### Exercise details
Lift out each line of the data that holds "user".

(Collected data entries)
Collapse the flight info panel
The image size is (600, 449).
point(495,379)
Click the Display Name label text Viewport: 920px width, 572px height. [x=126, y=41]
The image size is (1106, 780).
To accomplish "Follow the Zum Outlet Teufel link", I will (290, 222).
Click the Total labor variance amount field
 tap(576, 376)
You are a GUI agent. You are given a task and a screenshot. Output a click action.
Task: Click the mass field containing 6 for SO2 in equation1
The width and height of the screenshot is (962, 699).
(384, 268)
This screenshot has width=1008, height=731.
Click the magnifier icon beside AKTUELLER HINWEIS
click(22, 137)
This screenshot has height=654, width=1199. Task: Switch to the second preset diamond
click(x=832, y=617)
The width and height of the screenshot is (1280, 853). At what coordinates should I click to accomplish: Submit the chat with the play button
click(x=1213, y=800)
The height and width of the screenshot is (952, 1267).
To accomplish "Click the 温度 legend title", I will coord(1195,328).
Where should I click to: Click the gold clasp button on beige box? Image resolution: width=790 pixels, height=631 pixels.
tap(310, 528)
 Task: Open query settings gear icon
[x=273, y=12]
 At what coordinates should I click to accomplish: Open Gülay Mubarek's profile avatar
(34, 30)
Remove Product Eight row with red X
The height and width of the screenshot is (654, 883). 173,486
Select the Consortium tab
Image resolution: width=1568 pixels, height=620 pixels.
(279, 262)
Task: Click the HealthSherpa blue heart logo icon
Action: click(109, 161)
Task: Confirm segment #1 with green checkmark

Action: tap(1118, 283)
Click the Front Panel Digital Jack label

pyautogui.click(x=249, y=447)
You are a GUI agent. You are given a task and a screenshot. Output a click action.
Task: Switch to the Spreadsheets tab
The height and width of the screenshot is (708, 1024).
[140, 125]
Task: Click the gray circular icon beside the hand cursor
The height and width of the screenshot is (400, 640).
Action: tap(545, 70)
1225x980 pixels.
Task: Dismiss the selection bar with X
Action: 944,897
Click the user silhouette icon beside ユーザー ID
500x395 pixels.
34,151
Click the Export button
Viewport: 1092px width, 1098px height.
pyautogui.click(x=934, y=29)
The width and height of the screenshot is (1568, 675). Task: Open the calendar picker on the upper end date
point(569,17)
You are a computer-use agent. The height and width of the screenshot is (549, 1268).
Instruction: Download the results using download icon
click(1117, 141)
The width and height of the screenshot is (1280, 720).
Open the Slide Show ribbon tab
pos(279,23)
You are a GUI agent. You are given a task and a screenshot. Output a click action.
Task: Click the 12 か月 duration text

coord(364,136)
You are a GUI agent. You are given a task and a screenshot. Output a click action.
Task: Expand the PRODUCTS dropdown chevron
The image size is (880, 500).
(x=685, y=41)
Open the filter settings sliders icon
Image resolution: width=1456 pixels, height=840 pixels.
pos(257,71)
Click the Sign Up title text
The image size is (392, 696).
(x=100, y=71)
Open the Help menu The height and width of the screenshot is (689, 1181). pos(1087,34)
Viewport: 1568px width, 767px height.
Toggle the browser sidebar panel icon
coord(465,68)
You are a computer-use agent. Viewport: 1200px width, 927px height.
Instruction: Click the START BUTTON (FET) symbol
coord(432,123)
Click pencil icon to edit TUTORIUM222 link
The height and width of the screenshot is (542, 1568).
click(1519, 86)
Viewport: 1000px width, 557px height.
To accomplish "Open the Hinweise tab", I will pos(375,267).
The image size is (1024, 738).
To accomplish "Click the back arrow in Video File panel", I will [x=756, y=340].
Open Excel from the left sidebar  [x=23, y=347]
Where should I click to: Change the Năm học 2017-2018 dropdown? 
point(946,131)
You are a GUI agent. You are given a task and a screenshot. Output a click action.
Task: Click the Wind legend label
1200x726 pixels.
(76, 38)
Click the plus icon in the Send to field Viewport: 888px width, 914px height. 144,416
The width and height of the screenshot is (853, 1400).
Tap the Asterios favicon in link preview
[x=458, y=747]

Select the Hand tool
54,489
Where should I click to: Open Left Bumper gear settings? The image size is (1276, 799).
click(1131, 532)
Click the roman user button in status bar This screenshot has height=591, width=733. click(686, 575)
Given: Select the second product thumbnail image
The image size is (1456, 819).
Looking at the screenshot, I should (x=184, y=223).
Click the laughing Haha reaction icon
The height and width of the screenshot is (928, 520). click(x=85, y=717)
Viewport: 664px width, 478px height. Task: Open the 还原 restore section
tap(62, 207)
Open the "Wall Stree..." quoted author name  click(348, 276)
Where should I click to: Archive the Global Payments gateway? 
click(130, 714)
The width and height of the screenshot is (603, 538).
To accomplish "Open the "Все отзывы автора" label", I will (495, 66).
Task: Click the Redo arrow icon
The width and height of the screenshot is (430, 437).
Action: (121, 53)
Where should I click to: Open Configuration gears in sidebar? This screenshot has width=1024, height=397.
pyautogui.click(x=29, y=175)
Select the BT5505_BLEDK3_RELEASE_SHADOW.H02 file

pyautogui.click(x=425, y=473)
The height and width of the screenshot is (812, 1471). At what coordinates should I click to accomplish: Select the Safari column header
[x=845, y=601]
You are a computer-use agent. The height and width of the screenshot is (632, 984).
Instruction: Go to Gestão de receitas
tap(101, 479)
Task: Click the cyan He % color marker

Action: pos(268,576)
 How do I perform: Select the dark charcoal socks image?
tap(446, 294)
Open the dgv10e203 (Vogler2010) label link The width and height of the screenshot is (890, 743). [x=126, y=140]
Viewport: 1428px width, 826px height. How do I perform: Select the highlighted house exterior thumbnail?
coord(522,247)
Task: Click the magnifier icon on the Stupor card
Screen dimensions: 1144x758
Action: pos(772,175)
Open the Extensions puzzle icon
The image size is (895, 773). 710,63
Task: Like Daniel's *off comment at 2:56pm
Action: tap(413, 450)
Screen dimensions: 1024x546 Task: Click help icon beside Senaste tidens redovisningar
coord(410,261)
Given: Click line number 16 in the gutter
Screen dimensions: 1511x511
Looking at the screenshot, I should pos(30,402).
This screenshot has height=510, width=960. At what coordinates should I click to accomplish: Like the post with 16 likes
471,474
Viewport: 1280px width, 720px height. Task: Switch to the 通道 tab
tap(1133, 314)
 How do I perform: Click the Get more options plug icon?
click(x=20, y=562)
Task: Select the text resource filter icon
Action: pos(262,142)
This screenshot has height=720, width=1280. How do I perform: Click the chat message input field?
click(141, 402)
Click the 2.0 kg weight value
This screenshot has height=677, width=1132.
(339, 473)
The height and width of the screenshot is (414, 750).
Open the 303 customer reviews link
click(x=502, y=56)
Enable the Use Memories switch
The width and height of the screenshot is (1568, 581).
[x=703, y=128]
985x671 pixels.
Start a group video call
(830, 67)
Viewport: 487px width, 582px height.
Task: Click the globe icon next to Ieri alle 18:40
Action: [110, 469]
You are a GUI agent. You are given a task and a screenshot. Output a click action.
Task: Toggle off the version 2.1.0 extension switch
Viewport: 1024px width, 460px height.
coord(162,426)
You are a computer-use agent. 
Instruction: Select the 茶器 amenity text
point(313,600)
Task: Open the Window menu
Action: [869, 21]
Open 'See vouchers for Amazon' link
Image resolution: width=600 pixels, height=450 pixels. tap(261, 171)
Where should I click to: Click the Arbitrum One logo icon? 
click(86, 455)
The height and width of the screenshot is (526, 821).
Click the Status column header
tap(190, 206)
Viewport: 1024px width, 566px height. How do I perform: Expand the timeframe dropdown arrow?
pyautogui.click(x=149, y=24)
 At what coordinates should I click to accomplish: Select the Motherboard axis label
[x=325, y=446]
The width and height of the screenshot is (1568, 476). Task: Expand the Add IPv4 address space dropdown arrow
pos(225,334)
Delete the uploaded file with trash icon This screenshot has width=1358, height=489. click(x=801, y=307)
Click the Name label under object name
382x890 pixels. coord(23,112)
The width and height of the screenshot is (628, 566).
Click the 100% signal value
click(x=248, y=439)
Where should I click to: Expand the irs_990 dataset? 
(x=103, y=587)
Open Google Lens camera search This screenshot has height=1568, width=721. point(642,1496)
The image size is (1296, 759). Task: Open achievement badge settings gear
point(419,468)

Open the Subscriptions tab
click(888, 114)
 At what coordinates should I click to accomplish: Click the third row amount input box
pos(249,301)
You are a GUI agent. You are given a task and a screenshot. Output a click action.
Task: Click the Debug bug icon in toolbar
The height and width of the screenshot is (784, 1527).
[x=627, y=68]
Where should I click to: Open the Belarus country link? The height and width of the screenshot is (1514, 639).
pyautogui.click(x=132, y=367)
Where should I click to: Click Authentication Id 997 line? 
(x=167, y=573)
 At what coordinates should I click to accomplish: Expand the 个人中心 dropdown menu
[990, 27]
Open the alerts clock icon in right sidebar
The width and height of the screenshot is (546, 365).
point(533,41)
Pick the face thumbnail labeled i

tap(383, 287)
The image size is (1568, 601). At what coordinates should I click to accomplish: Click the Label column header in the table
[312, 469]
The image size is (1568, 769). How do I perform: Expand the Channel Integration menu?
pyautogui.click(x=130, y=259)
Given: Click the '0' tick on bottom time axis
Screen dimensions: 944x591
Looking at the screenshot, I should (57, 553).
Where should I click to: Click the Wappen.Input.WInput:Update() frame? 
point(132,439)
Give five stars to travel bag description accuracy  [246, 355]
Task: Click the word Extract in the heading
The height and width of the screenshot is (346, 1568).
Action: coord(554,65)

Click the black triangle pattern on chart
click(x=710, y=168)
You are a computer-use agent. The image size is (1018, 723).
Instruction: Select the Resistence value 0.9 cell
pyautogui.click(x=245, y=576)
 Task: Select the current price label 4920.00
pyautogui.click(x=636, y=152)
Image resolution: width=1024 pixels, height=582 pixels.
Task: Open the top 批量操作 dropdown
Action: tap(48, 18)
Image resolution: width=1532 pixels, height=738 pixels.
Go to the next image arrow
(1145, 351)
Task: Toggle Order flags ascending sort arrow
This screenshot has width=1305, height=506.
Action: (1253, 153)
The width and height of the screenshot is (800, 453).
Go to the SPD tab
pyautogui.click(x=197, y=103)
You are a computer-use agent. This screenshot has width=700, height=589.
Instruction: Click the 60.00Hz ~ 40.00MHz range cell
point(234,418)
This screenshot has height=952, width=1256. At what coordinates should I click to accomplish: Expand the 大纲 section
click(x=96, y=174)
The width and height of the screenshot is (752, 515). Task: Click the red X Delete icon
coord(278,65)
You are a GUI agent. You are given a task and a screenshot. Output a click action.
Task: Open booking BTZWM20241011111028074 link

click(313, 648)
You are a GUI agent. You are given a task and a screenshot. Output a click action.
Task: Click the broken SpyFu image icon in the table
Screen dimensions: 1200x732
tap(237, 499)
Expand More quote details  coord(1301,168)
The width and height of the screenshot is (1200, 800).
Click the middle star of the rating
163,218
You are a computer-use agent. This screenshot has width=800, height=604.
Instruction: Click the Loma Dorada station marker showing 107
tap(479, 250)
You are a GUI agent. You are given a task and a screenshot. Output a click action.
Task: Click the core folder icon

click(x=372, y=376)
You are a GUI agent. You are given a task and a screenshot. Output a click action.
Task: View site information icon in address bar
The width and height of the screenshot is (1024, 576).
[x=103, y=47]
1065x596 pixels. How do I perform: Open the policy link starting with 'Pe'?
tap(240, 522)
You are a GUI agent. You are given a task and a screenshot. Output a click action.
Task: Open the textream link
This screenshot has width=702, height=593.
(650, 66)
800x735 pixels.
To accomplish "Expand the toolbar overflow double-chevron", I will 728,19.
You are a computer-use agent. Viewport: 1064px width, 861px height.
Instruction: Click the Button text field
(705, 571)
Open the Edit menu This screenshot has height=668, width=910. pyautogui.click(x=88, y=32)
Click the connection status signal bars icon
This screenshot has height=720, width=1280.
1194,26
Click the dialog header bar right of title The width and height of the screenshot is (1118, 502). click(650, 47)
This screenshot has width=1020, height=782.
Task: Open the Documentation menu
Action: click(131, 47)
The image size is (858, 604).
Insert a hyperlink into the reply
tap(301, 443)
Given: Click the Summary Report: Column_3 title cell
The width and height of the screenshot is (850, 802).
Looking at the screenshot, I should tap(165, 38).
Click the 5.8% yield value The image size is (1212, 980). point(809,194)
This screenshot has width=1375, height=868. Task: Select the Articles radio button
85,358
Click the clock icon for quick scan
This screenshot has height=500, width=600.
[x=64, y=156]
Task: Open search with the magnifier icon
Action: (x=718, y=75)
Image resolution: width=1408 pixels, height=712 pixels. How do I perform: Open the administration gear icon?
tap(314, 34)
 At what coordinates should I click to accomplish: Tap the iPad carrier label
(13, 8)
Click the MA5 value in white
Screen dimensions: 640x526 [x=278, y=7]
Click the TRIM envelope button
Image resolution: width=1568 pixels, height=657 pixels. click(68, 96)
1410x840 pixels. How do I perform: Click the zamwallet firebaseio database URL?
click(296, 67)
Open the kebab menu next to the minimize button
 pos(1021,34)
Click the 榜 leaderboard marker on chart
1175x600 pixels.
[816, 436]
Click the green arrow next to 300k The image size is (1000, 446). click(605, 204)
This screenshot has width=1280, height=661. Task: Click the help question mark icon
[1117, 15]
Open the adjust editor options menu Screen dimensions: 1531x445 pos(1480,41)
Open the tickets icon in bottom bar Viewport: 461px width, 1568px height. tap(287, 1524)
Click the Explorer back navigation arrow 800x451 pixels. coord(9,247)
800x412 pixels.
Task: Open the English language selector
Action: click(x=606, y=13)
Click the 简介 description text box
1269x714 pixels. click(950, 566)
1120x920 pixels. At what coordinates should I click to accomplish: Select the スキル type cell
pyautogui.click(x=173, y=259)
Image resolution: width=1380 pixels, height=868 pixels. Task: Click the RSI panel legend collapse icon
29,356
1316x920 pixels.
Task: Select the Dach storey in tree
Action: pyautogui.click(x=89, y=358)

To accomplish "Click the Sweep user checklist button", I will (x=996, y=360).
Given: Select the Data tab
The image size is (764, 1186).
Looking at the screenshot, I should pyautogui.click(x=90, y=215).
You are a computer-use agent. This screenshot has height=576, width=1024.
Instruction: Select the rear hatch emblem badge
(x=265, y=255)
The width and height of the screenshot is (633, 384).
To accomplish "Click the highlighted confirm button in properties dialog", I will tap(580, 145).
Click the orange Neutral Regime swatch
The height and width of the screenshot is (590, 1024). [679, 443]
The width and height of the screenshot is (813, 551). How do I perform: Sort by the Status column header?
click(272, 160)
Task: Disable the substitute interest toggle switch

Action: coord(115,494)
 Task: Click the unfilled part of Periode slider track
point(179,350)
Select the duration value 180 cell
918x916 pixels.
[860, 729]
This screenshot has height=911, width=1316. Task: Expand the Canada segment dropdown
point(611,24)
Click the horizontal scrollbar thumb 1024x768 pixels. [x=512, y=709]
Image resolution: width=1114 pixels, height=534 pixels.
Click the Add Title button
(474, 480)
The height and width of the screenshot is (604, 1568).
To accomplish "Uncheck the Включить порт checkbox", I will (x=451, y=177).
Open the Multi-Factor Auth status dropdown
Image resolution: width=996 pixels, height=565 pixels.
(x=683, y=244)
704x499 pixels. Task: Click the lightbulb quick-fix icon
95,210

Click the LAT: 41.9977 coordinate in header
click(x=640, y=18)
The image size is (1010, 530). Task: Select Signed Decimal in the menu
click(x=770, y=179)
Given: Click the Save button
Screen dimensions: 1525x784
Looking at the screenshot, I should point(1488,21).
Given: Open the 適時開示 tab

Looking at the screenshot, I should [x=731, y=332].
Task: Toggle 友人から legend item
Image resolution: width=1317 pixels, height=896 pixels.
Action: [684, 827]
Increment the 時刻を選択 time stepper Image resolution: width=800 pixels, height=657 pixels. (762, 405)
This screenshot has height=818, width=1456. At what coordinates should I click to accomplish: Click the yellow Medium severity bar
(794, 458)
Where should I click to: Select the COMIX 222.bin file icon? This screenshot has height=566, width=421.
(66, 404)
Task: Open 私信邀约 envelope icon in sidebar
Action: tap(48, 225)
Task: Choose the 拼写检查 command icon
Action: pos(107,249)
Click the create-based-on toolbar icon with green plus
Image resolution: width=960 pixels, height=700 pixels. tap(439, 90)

### Reply
Click the user silhouette icon beside ユーザー ID
Click the roman user button in status bar This screenshot has height=591, width=733. click(686, 575)
To accomplish "Click the Sweep user checklist button", I will (x=996, y=360).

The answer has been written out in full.